▶ [Provided entries]:

════════

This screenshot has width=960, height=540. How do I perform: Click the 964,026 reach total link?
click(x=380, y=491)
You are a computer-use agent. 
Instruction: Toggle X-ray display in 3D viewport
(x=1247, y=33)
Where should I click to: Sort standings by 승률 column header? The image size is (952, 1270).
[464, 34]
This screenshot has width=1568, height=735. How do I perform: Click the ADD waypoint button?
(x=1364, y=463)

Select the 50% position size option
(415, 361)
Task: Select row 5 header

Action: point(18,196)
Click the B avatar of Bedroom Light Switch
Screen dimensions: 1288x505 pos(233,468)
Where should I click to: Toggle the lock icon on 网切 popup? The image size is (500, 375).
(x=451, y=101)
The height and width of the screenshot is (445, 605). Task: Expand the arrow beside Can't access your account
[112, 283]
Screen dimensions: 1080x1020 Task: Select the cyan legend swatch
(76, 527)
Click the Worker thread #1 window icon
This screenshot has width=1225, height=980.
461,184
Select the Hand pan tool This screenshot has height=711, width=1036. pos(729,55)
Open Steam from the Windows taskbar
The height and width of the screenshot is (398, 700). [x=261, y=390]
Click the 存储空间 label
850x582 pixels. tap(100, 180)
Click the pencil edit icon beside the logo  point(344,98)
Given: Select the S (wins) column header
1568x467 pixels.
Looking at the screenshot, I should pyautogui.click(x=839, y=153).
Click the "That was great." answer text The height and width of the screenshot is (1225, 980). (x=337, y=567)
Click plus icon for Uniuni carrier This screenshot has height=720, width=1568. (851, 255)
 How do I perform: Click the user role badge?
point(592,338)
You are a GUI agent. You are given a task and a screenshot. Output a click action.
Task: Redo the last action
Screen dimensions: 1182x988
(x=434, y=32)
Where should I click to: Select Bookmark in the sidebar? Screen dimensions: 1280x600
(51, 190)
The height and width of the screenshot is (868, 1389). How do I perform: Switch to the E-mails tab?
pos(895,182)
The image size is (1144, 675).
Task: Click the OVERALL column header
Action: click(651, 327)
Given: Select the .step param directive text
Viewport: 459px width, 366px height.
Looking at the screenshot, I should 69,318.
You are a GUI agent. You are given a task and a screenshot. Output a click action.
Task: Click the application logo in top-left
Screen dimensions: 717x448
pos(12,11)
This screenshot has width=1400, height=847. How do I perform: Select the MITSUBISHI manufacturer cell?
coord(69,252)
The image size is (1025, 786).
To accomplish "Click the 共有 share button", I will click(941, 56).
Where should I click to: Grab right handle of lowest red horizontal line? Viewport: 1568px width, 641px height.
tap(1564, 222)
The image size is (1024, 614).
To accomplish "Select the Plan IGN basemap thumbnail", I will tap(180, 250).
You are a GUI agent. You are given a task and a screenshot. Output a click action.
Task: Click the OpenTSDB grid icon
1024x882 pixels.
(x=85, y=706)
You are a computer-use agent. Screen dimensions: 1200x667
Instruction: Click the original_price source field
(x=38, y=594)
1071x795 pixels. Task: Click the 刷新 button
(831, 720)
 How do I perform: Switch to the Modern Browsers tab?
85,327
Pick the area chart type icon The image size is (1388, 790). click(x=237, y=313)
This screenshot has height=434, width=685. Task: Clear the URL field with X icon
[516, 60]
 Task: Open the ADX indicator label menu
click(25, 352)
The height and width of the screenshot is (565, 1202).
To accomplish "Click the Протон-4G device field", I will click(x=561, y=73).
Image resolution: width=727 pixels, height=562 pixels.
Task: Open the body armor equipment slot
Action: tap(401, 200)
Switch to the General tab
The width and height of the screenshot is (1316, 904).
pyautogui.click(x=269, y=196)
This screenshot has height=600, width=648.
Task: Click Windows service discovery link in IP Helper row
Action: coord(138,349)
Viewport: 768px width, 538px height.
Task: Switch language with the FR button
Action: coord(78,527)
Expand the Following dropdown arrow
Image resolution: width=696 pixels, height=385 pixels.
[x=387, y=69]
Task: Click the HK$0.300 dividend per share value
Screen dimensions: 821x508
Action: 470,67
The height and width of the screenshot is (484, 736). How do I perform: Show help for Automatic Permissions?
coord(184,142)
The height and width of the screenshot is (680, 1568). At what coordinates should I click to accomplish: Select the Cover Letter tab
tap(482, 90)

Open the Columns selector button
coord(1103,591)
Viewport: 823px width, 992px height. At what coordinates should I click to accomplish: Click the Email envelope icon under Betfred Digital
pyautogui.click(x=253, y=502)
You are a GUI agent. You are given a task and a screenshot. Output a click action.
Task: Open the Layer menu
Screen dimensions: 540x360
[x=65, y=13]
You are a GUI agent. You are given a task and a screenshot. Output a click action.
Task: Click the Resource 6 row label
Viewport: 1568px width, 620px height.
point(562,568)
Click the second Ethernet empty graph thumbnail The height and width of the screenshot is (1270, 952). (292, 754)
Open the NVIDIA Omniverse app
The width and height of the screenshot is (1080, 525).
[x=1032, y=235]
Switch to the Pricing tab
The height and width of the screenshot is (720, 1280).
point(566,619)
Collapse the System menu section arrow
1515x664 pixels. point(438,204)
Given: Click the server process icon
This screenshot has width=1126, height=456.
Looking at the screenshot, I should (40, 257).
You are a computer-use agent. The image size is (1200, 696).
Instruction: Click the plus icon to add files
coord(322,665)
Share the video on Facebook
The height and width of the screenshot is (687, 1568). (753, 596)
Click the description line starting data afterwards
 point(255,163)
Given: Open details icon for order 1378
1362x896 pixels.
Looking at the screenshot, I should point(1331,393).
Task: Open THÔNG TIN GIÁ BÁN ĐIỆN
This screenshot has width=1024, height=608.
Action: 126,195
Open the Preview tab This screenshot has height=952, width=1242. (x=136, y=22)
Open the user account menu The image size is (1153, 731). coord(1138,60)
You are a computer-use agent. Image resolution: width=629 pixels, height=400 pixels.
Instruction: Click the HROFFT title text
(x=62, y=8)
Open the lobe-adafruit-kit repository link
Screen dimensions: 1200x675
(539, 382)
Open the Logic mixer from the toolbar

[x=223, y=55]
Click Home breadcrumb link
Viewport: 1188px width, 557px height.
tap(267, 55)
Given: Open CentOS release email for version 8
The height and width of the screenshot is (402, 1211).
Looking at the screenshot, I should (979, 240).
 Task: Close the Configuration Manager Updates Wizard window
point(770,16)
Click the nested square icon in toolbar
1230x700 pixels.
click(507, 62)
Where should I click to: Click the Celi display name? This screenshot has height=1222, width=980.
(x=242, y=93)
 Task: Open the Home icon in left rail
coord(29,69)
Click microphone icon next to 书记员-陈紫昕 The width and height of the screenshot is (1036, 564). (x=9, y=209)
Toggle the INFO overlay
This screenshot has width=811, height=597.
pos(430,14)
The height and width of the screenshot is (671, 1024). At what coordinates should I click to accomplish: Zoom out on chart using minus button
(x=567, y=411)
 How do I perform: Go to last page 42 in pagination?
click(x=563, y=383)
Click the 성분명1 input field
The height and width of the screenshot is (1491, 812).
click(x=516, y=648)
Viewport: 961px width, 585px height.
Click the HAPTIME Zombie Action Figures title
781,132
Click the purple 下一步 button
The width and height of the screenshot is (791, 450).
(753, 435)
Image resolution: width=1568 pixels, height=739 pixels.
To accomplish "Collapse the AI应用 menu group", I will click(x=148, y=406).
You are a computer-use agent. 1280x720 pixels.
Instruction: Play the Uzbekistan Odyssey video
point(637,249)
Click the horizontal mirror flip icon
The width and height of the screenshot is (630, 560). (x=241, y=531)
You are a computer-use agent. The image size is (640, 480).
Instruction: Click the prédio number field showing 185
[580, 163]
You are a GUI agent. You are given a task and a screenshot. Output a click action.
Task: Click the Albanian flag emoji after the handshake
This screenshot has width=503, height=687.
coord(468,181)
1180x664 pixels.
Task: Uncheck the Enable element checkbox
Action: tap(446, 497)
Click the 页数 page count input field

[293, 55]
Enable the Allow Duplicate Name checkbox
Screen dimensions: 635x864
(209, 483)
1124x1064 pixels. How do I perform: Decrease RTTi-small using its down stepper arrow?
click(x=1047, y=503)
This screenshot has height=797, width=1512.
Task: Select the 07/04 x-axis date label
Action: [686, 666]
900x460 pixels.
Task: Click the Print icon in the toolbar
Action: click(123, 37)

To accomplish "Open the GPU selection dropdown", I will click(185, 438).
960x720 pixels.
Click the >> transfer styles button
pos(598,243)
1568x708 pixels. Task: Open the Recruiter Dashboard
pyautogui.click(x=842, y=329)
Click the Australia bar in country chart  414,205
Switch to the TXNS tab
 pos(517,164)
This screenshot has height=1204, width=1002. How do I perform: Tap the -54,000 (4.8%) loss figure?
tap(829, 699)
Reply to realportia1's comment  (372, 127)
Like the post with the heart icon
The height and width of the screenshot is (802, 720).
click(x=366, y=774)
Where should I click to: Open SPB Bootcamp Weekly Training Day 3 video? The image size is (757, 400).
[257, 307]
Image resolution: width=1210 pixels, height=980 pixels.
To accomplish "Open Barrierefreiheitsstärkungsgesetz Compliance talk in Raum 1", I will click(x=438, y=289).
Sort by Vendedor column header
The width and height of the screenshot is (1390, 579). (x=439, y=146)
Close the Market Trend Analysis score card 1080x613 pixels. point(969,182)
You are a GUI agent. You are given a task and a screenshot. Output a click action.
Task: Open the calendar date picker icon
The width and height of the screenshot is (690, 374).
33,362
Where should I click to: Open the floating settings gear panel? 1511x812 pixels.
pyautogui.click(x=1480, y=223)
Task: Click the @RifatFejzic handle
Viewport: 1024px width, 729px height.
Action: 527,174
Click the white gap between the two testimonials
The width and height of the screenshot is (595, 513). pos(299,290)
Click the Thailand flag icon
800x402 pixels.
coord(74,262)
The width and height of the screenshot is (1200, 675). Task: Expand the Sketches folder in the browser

════════

From the material above, copy every line that has the word "logo" in it.

Click the pencil edit icon beside the logo  point(344,98)
Task: Click the application logo in top-left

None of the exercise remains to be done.